===== Given information

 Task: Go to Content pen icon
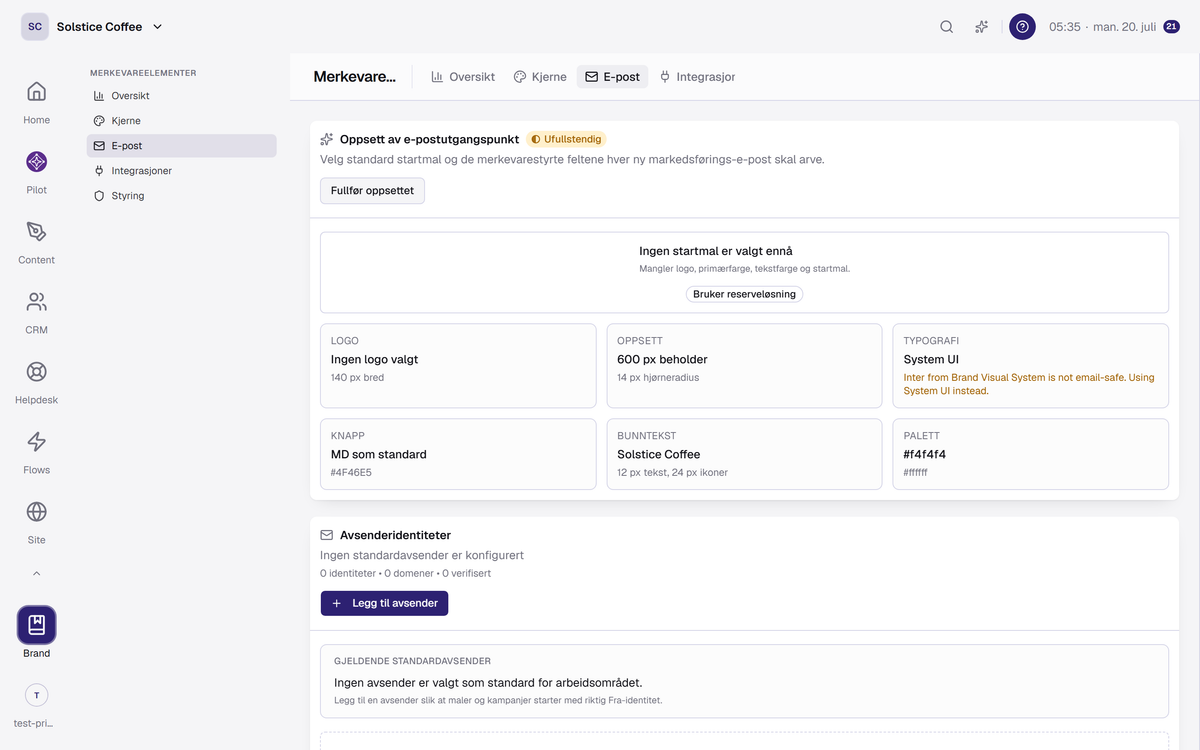coord(36,232)
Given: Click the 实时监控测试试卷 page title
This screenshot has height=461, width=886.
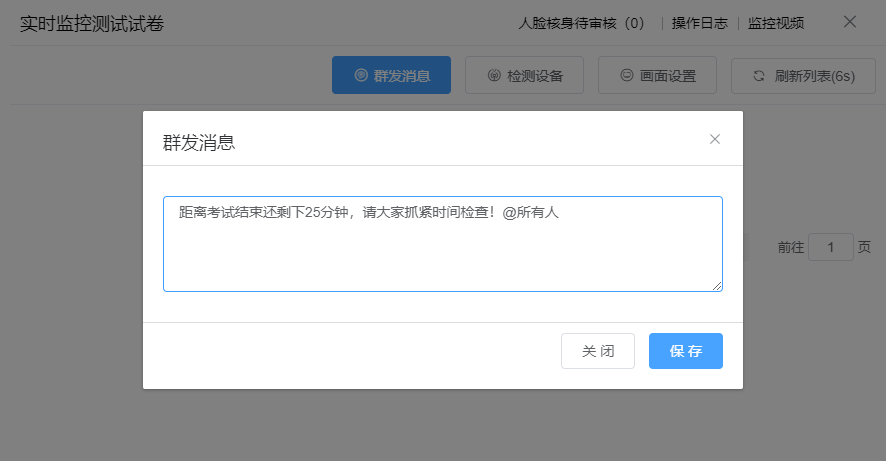Looking at the screenshot, I should pyautogui.click(x=92, y=23).
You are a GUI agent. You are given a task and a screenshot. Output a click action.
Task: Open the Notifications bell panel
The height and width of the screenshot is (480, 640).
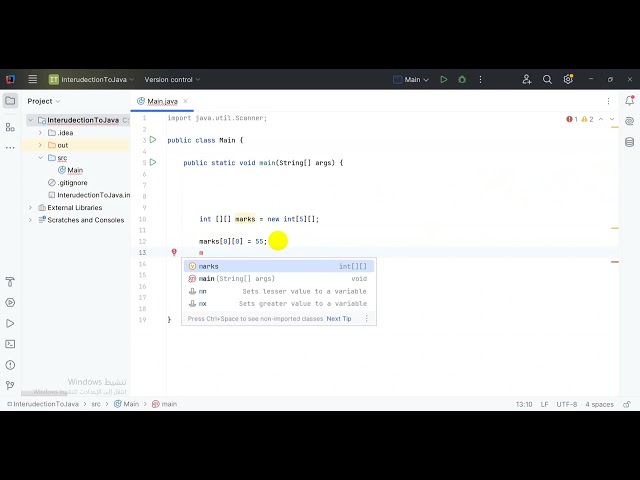[629, 101]
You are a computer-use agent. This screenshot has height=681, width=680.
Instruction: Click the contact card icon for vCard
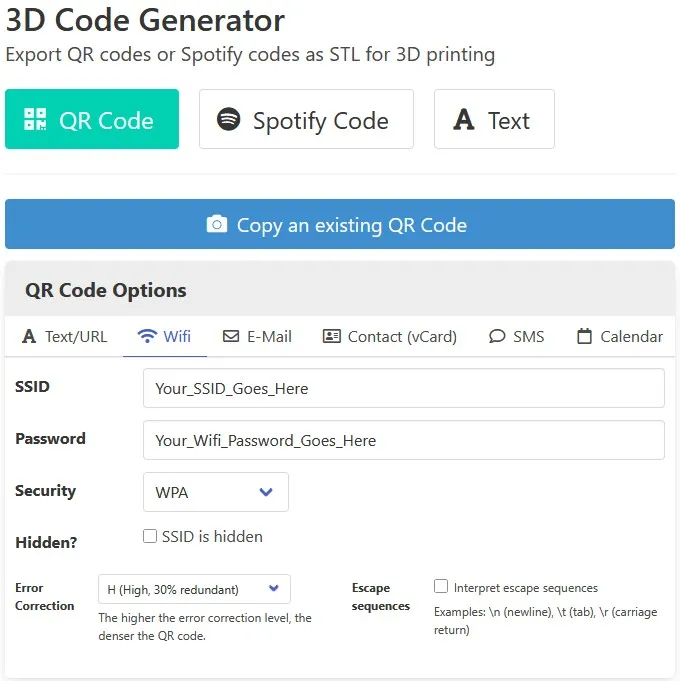tap(331, 336)
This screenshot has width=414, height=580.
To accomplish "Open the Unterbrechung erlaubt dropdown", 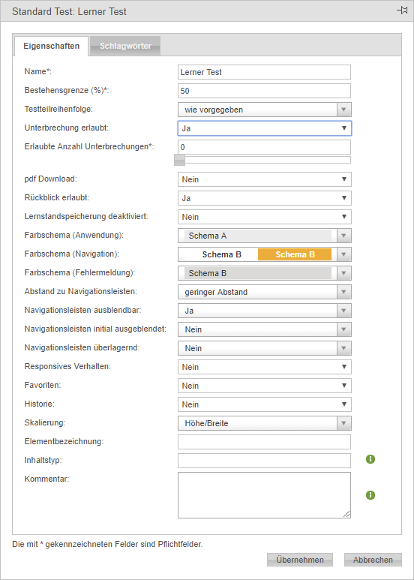I will pos(265,128).
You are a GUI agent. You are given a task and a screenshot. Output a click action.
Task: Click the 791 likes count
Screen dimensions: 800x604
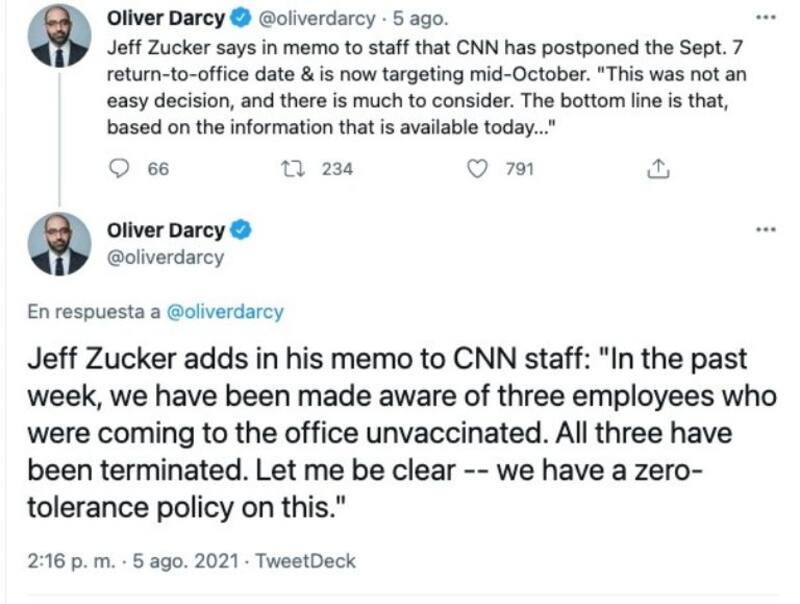point(520,169)
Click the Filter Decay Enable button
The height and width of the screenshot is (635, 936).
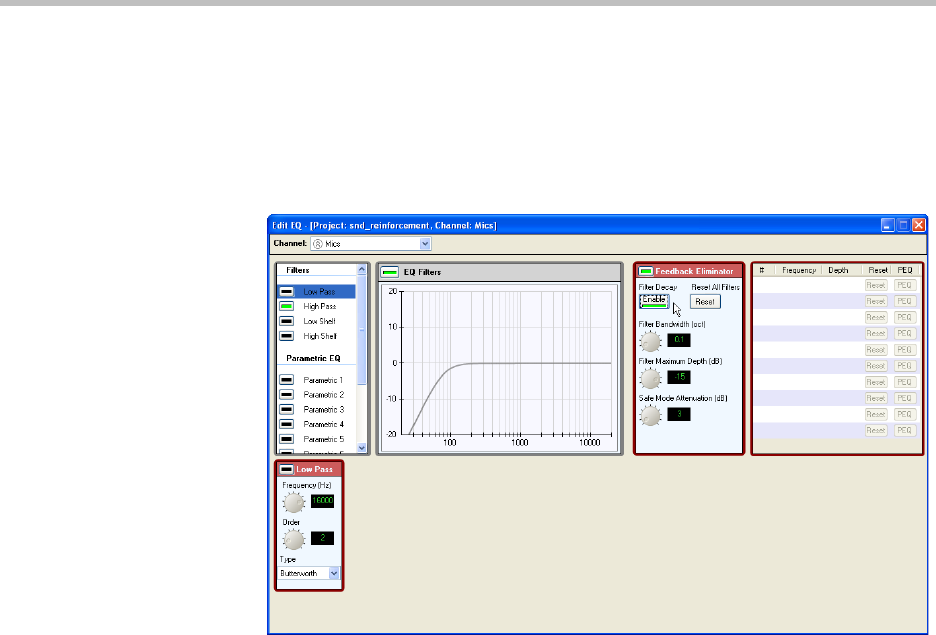[x=653, y=301]
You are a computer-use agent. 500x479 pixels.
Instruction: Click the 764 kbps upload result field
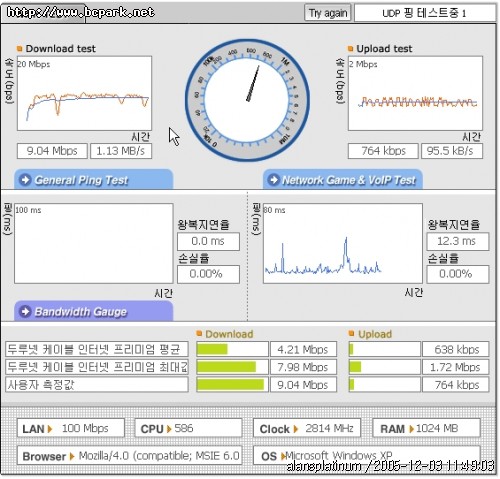pyautogui.click(x=383, y=151)
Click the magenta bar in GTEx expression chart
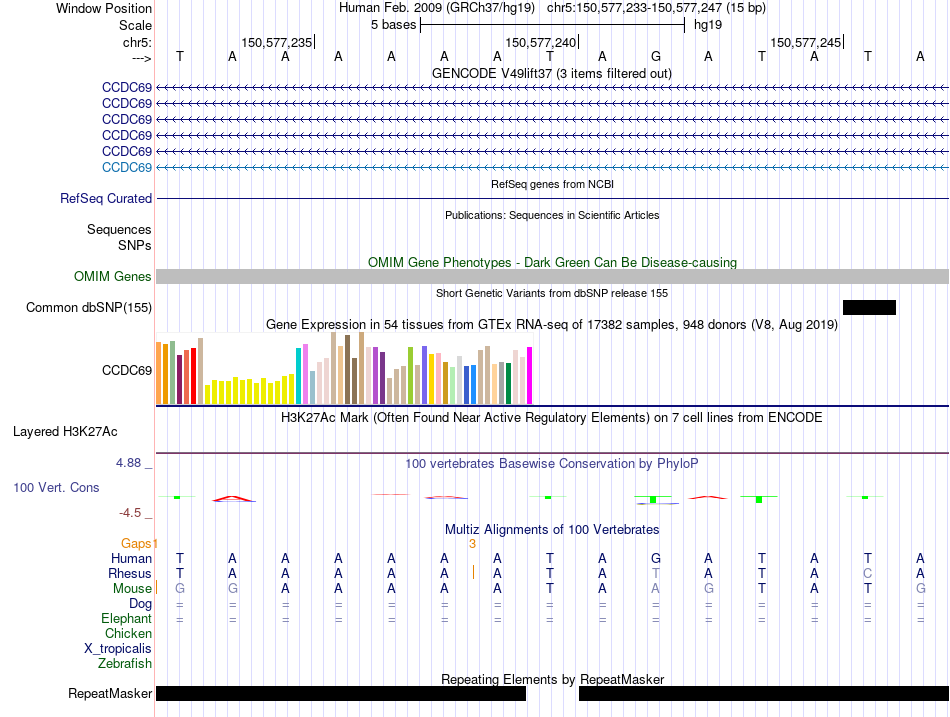The width and height of the screenshot is (950, 717). point(529,376)
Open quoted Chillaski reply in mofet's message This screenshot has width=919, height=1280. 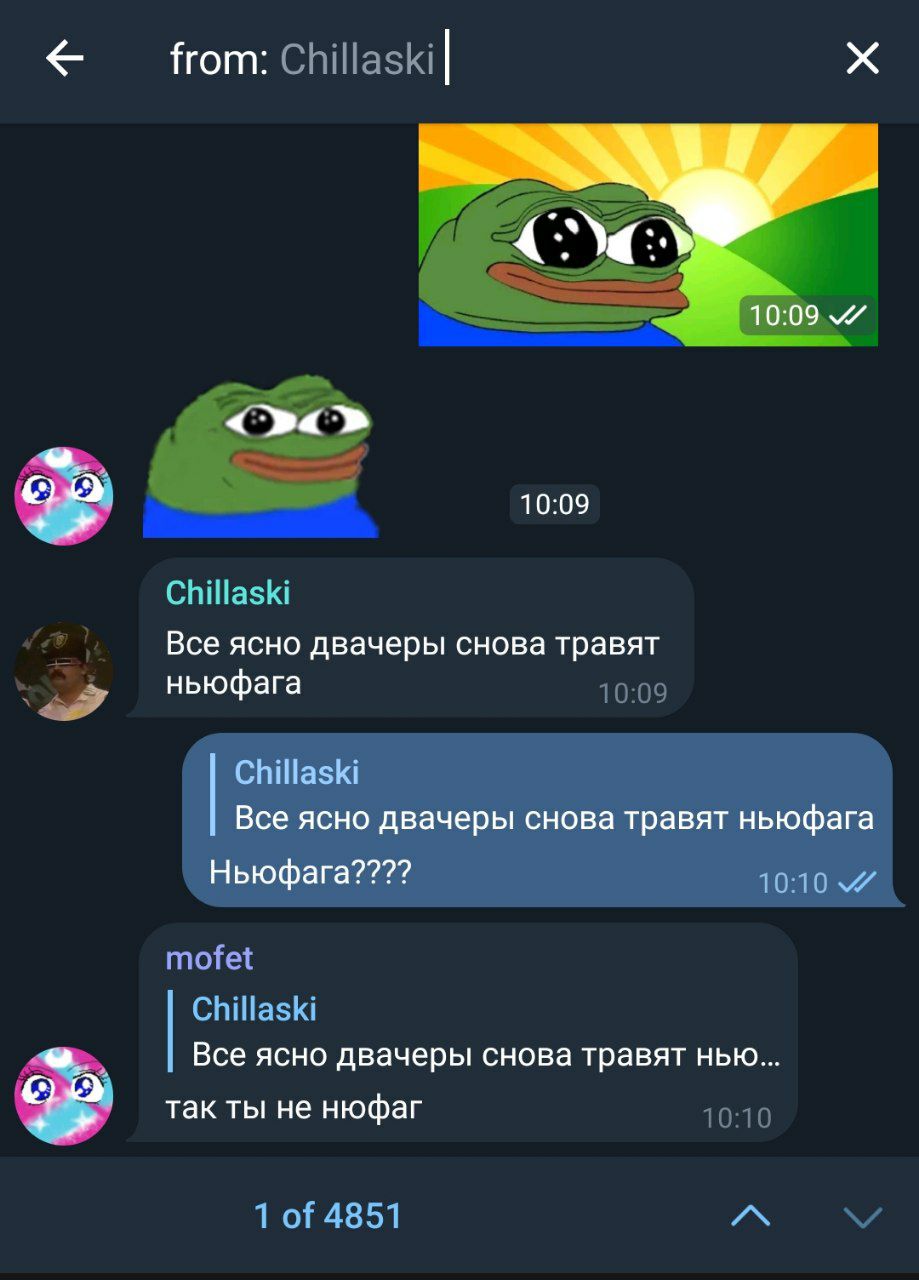tap(475, 1031)
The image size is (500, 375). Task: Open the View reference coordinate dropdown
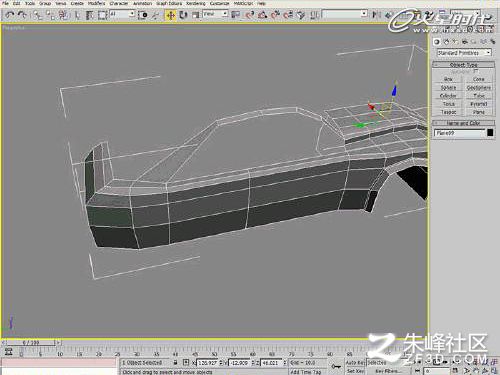(215, 14)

==========

### Activity
Lines from the one holding "The image size" down to the last line of the entries above must be retyped exactly, inclusive of both, with no pictures and nothing else.

### Output for this exercise
The image size is (500, 375). Task: Open the View reference coordinate dropdown
(215, 14)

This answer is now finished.